Dr. Fred Kaplan with a patient
So basically, when an injury occurs the body sends out its repair cells which, rather than repairing the muscle properly, repair it in the same way that fractures heal or bones grow longer. They make a cartilage outline of the tissue and then infiltrate and integrate it with bone material. In the process they don’t just make a dead shell of the original tissue, they make real bone, complete with living cells and marrow.
Bone Growth
“It’s extraordinary that a differentiated tissue like a muscle or a tendon can turn into another differentiated tissue, like a bone,” Kaplan told the Atlantic Magazine back in 1998. “You never see the brain turn into the pancreas. You never see the kidney turn into the heart. But here you have perfectly normal muscle turn into perfectly normal bone. It’s normal in every way except one: it shouldn’t be there.”
Strangely enough, the pattern of bone development in FOP sufferers seems to be the same that occurs in developing fetuses.

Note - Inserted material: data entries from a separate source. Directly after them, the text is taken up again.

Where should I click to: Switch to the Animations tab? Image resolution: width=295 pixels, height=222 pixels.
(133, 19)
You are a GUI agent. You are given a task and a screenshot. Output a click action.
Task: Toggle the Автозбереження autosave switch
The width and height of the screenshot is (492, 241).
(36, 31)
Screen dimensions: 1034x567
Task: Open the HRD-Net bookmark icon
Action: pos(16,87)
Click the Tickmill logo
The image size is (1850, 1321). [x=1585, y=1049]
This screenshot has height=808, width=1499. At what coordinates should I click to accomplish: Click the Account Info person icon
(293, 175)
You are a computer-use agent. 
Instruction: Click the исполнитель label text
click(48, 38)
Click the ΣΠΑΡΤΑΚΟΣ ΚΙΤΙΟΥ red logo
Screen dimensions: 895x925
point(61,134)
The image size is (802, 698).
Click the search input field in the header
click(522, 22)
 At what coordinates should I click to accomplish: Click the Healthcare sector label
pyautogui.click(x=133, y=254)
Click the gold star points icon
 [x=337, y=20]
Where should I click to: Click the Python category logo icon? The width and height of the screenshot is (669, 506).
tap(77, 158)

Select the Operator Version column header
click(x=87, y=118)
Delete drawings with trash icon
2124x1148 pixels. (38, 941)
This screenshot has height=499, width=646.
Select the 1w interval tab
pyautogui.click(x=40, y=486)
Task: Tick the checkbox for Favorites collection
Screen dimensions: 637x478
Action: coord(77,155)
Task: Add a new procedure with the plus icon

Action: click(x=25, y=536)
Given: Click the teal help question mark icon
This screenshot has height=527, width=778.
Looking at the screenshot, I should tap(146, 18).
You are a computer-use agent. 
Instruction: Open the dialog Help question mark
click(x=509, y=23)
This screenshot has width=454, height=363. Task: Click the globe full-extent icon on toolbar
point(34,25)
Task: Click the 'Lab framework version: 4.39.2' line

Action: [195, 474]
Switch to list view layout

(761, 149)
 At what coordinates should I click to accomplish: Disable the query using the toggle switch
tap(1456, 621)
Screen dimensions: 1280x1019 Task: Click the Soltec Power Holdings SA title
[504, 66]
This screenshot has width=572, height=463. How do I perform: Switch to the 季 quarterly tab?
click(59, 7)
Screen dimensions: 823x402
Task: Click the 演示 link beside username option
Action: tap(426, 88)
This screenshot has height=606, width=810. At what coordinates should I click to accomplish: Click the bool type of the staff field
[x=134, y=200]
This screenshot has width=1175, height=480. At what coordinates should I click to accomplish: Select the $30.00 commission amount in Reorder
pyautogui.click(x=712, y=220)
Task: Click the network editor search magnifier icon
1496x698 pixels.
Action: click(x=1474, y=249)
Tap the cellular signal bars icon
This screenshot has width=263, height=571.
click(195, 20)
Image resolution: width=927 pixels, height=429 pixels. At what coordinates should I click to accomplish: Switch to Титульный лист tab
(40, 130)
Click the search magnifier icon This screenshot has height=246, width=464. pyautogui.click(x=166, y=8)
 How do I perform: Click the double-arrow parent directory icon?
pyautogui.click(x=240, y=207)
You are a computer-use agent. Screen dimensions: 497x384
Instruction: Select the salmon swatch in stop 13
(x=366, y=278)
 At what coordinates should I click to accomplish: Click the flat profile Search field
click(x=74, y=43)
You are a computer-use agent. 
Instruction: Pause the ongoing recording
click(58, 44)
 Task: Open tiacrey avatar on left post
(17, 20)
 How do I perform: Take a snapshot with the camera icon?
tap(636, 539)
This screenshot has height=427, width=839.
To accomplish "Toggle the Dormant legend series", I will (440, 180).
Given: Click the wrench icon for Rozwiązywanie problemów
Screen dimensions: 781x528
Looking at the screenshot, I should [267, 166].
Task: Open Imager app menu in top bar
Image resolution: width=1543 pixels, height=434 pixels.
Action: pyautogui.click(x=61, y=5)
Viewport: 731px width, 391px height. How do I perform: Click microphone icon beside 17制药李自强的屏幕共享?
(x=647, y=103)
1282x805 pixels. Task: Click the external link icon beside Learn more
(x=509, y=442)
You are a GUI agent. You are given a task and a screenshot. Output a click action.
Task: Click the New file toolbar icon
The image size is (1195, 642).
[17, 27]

It changes a bit depending on the specific trauma of the patient, but in general first the neck and spine, then the shoulders, followed by the hips and elbows and then the knees, wrists and ankles, and last and most horribly, the jaw.
And, almost more importantly, developing fetuses use the same mechanism for growing the initial skeleton as FOP sufferer’s bodies do. It’s as if the body is confused and is doing its best to form an entire other skeleton in addition to the first one.
It seems that all of this is caused by a single amino acid substitution on a single gene called ACVR1. This gene is usually turned off after a fetus forms its first skeleton in the womb, but in FOP sufferers it never is properly shut down.
Researchers in the field trumpet the discovery of this gene as a potential panacea, claiming that it is relevant to every single bone related medical condition, from the development of bone spurs after hip replacement to helping sufferers of severe osteoporosis.
But really, in the end, it has the most hope for those children who are slowly being robbed of their lives by an incurable disease.
Kaplan agrees, “If this knowledge helps us to see farther to help others, that will be great, but this work is for and about the children.”